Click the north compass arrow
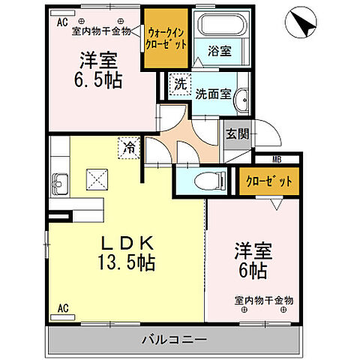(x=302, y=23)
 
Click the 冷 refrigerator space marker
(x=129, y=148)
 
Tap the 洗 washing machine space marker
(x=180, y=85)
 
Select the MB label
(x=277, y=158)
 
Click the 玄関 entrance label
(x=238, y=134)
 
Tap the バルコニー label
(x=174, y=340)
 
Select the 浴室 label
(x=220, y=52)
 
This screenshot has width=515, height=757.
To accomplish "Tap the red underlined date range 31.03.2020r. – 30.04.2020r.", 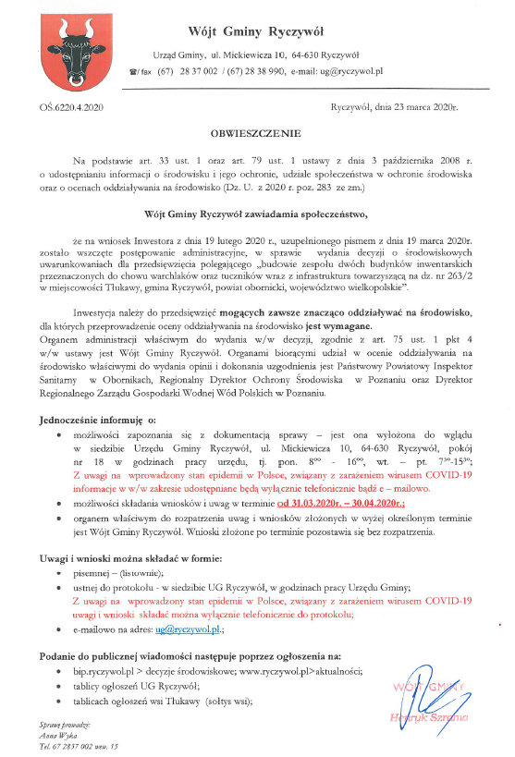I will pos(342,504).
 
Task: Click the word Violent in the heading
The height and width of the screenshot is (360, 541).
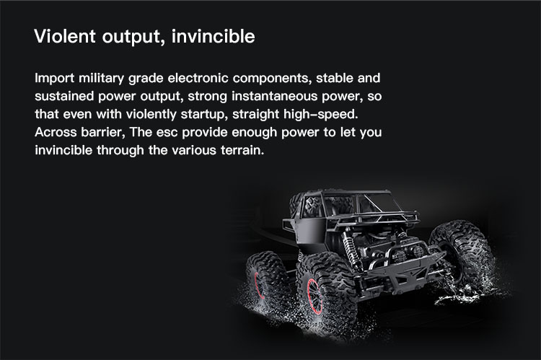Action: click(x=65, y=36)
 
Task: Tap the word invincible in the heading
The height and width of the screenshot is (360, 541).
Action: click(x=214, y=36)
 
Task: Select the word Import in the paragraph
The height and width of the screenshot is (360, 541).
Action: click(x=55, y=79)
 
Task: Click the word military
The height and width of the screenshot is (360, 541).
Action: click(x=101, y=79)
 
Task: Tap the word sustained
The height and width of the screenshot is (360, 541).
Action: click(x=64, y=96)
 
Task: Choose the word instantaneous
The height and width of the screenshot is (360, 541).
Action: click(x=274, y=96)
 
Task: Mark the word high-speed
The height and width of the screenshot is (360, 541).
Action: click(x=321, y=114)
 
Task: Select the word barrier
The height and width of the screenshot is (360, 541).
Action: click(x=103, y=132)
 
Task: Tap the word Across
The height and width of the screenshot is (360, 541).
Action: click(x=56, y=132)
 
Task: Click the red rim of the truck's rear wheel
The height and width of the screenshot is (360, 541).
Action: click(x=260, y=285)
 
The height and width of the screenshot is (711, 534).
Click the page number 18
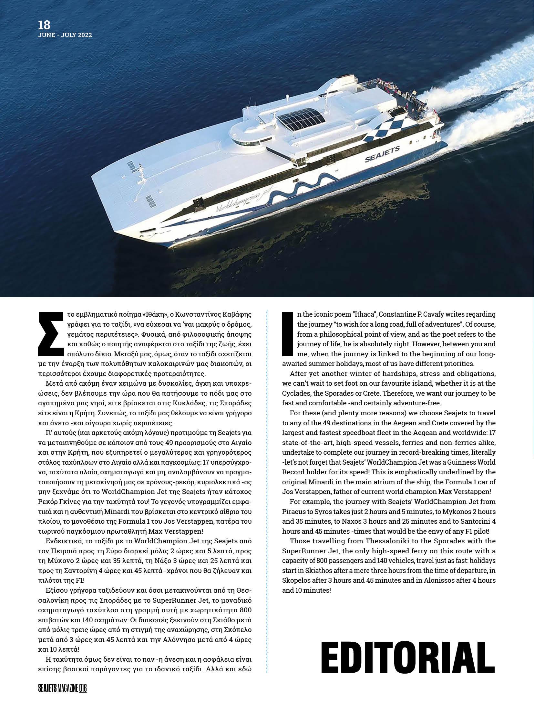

———

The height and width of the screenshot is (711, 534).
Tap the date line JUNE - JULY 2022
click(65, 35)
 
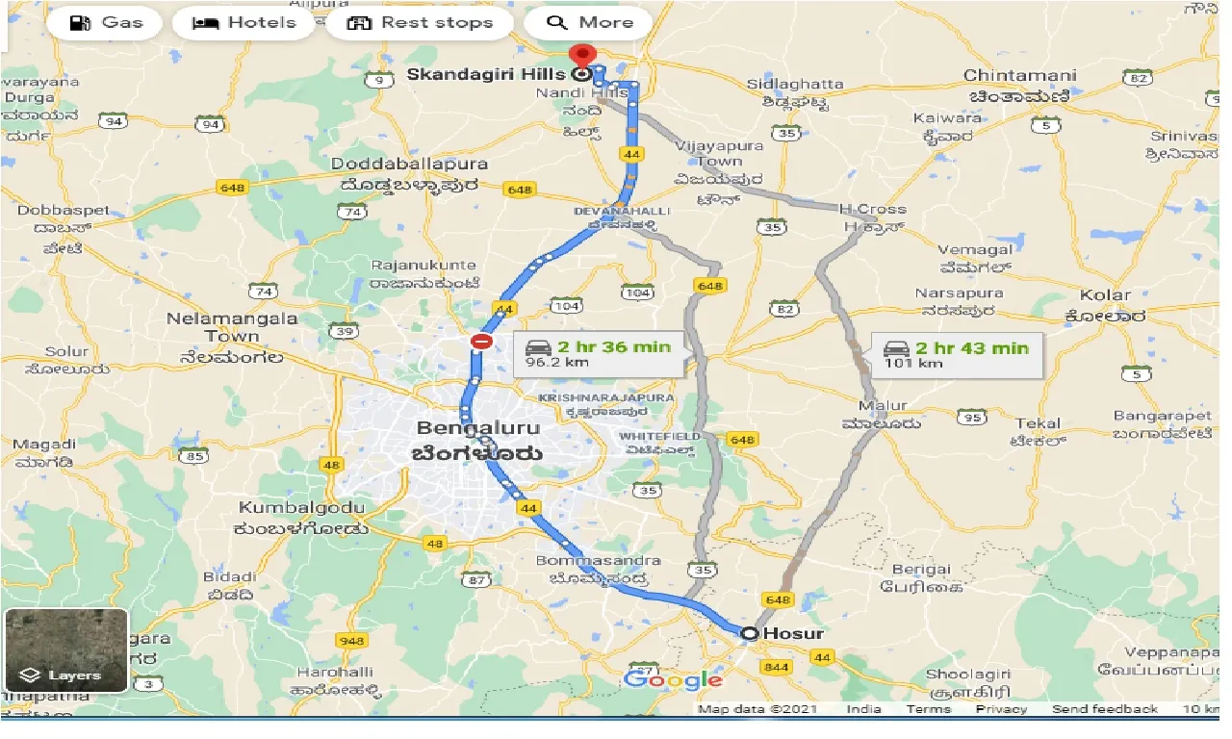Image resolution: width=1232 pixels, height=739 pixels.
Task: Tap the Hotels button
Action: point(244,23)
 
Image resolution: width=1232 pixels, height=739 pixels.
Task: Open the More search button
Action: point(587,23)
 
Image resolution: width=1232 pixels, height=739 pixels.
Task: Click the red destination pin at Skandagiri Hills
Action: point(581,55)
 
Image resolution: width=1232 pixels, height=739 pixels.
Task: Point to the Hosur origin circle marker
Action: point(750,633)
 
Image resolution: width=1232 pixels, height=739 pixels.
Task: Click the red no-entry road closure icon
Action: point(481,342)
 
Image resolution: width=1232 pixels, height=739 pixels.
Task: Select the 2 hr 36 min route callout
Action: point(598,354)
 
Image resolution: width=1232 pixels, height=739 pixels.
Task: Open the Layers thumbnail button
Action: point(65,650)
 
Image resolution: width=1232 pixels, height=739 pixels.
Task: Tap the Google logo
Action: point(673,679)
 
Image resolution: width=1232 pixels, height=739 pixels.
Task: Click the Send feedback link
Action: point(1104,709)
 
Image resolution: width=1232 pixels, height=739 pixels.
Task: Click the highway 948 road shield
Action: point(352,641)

———

**Written problem**
Copy the rows above word for word, starting at the line that contains "Task: Click the red rim" and ending at the line that contains "Click the page number 18", with both of those lines included.

**Response to this task**
Task: Click the red rim of the truck's rear wheel
The height and width of the screenshot is (360, 541).
Action: click(x=260, y=285)
 
The height and width of the screenshot is (711, 534).
Click the page number 18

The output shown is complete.